El Mar, Mi Alma from Rebel Waltz Films on Vimeo.
From the El Mar, Mi Alma, website;
With a long and diverse coastline Chile is a country not only shaped by its geography; the sea occupies a mystical and poetic conscious and unconscious place within the cultural fabris of the nation. The film is a visual tone poem, a blend of images and music featuring cinematic surfing sequences, coastal landscapes, insightful commentary and the movements of the cast on a unique surfing journey. With environmental themes and political undercurrent, the film paints a picture of Chile's beauty and association with the sea, centered around the intimate act of surfing.It was funny to read that this film is a 'visual poem' in the 'About' from the website this morning, because as I watched it that was the thing that kept popping into my head. There was no clear narrative or plot, rather the film tells a story about the relationships various people, locals and visitors, have to places, and the ways that those relationships play out in terms of what we can know and do. These things are important in how we go about our day, in how we understand our surroundings, and in how we make decisions about the ways we engage with the world - our behaviour, our choices, our impacts.
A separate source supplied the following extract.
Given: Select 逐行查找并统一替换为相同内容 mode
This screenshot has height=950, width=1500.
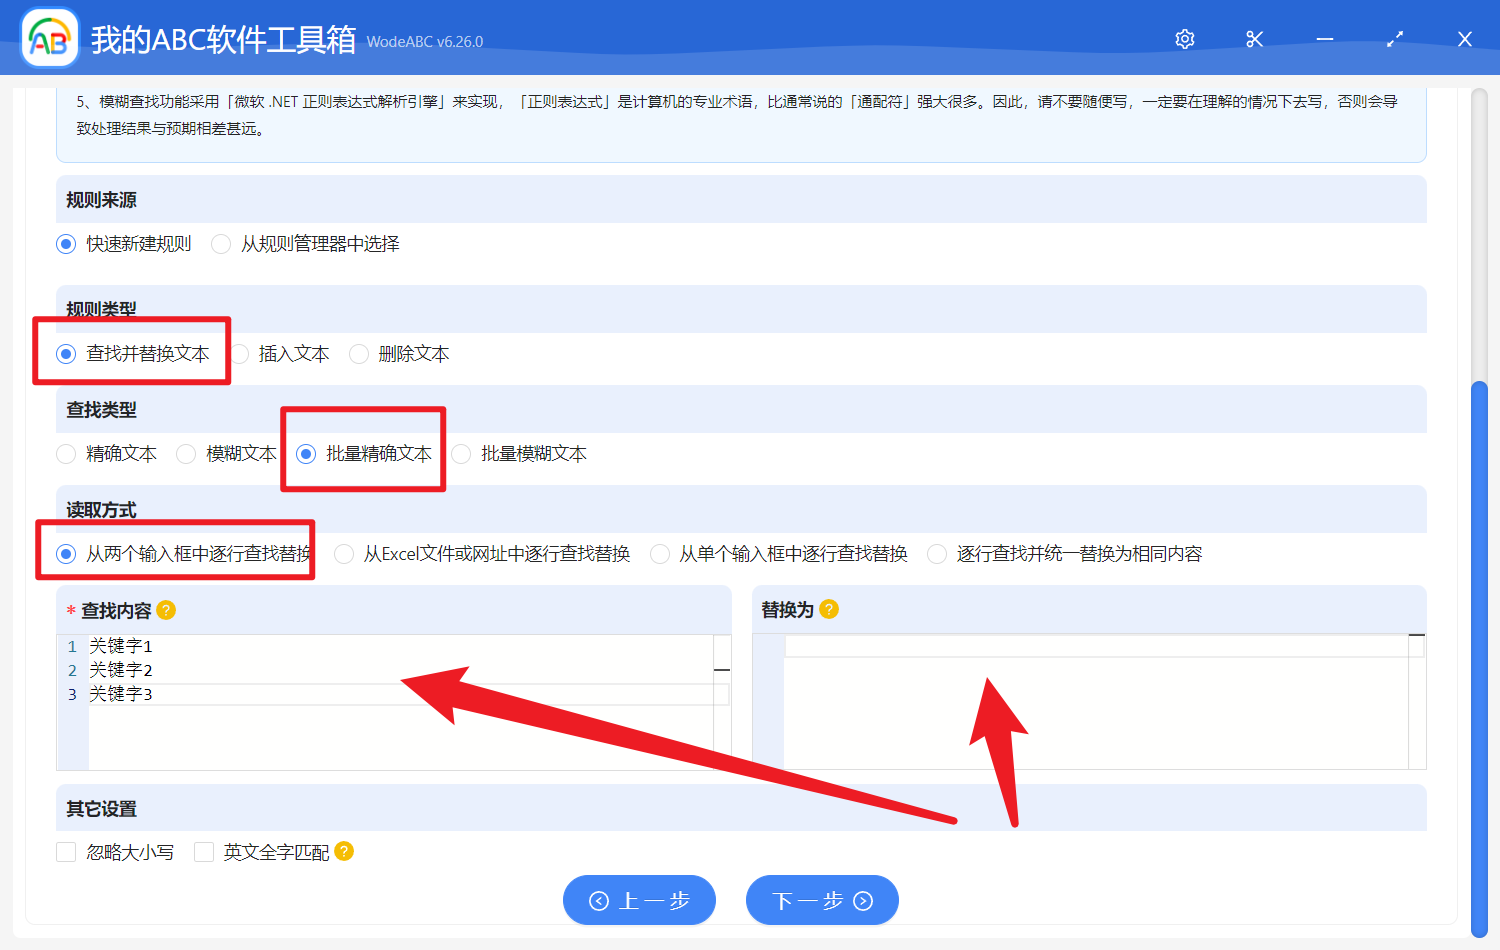Looking at the screenshot, I should 936,553.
Perhaps all that sounds like some kind of hippy bullshit, but I don't think it is. I've always had a very strong relationship to the beaches around my home. I love walking along the sand, swimming in the water, catching waves. When I go to the beach and find discarded bottles, chip packets and other kinds of rubbish, it's upsetting. I feel as though it's been a one-way relationship where whoever left those things took no time to look around them and appreciate where they were, nor to consider that this place was special, if not to them, then to other. Some indigenous australian kids I met a while ago understand this as 'caring for country', where you take responsibility for the well-being of places, whether they are yours or not. This explanation makes sense to me, and I use it to motivate me to take responsibility for collecting the bottles left on the beach, as well as the rubbish left in more urban spaces - like my university campus. Of course, this film is refers to more than collecting litter. It's about environmental, social and cultural issues that, if you really think about them, feel overwhelming. But it's also about how lucky we are to be able to take part in the ocean in such a fun and intimate way.
Watching this film made me think about a conversation I had a couple of years ago, where I was asked what my favourite kinds of books are. Like, if you had to describe your overall genre, what is it? Mine was books about landscapes, country, coast, and the relationships people have to these places. El Mar, Mi Alma moves slowly and if you are looking for excitement or a film to get you pumped, then this is not the one. But for someone like me, who takes great pleasure in landscapes, light and colour, the slow-pace was welcome and I was happy to sit back and take it in. The soundtrack is gorgeous, the images lovely, and the surfing felt 'real', which I know is an odd thing to say. This is not a film that deserves harsh treatment or heavy critique - it's too sincere for that - and if you are looking for a way to get lost for an hour, then I encourage you to go along.